Situated between Aspen Village and the local airfield, the mountain golf course at the Maroon Creek Club is an incredibly scenic Tom Fazio layout that features a set of wonderful par three holes.
Measuring 7,129 yards and playing to a par of 71, the course underwent a bunker renovation in 2006 when architect Denis Wise, a former Fazio associate, re-shaped the sand traps and installed new drainage.Although Maroon Creek is a private club, because part of the course is leased from the local municipal authorities, certain local residents are entitled to play at a reduced guest fee several times a year.
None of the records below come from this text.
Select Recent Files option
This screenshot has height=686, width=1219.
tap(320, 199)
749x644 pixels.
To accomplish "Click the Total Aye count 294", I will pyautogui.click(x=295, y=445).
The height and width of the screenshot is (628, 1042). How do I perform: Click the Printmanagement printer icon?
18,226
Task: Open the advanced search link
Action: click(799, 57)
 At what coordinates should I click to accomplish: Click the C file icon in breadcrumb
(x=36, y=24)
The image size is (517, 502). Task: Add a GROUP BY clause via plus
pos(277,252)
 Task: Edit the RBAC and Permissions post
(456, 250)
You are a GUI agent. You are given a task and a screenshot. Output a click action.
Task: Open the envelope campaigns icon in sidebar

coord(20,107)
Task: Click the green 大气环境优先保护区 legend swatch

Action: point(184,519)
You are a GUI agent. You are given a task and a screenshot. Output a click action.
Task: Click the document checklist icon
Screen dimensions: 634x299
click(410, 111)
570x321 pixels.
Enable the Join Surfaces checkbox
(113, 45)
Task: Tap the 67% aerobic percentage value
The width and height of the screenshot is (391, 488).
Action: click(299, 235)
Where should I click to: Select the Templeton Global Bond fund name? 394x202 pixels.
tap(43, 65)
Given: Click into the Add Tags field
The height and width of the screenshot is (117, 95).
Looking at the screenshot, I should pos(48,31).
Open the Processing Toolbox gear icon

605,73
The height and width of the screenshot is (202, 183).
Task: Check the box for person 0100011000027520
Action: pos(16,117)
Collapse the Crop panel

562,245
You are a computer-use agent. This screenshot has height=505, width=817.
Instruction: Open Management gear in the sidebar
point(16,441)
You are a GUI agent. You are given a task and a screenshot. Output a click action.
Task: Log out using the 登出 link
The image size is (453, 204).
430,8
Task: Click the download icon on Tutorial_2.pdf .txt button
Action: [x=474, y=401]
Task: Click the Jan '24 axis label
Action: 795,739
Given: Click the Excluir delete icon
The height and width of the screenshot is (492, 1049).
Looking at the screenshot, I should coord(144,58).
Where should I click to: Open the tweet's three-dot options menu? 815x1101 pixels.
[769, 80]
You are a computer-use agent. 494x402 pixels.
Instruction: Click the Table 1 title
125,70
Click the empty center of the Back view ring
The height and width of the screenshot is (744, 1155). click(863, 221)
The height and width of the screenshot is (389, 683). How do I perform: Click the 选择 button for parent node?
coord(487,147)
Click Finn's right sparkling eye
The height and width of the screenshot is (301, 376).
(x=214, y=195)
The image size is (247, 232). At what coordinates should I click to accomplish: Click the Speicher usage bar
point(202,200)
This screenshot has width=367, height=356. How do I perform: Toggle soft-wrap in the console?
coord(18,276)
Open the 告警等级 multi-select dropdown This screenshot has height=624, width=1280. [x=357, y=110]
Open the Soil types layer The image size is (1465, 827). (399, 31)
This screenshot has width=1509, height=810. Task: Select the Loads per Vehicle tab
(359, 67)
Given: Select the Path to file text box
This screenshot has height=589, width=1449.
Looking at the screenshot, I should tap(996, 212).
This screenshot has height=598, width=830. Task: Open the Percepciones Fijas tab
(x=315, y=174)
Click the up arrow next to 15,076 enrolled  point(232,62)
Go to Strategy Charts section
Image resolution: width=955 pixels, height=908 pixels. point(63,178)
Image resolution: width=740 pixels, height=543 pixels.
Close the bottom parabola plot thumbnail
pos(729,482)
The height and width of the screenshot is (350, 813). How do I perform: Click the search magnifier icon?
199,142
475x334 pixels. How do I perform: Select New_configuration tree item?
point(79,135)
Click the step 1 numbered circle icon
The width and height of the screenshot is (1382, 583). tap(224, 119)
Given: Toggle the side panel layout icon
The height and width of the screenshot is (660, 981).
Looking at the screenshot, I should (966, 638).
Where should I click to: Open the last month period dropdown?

The main downside for Maroon Creek comes with its initial opening holes and the final two which end the round. The course is split by a roadway and the first two holes and the concluding duo are located on the same side with the clubhouse and are simply formulaic mimicking a style Fazio has done numerous times elsewhere. They are simply filler because the course picks up considerably as the round progresses.
The momentum begins to take hold at the par-4 4th. From that point onwards through the 16th hole Maroon Creek provides a constant thrill ride as the terrain clearly assists with the various design elements Fazio smartly employs.
Climbing upwards is always a challenge to any architect but Maroon Creek does this very well and, again kudos to Fazio in doing so. Plenty of movement and constant adjustments are called upon. Fazio's successful method has been to engage the eye and then up the meter emotionally with the striking appearances he's able to provide. Here at Maroon Creek the style fits naturally to the land - as the holes work within the terrain -- not stand apart from it. As mentioned, as the round progresses the anticipation increases and Fazio wisely provides for a routing that constantly changes gears and requirements.
The back-to-back par-4's at the 15th and 16th are quite compelling. Each moves in a different direction from the tee and for those who want to be super aggressive off the tee there's a way to attain such glory -- there's also a sure fire pushback when the execution fails. It's just too bad the round could not have concluded with the 16th.
The beginning and ending to any round plays a key role. Maroon Creek is a fine layout and, as I mentioned, picks up considerable momentum once you get into the better terrain, but the design is sadly shackled with such a mediocre opening and a ho-hum conclusion.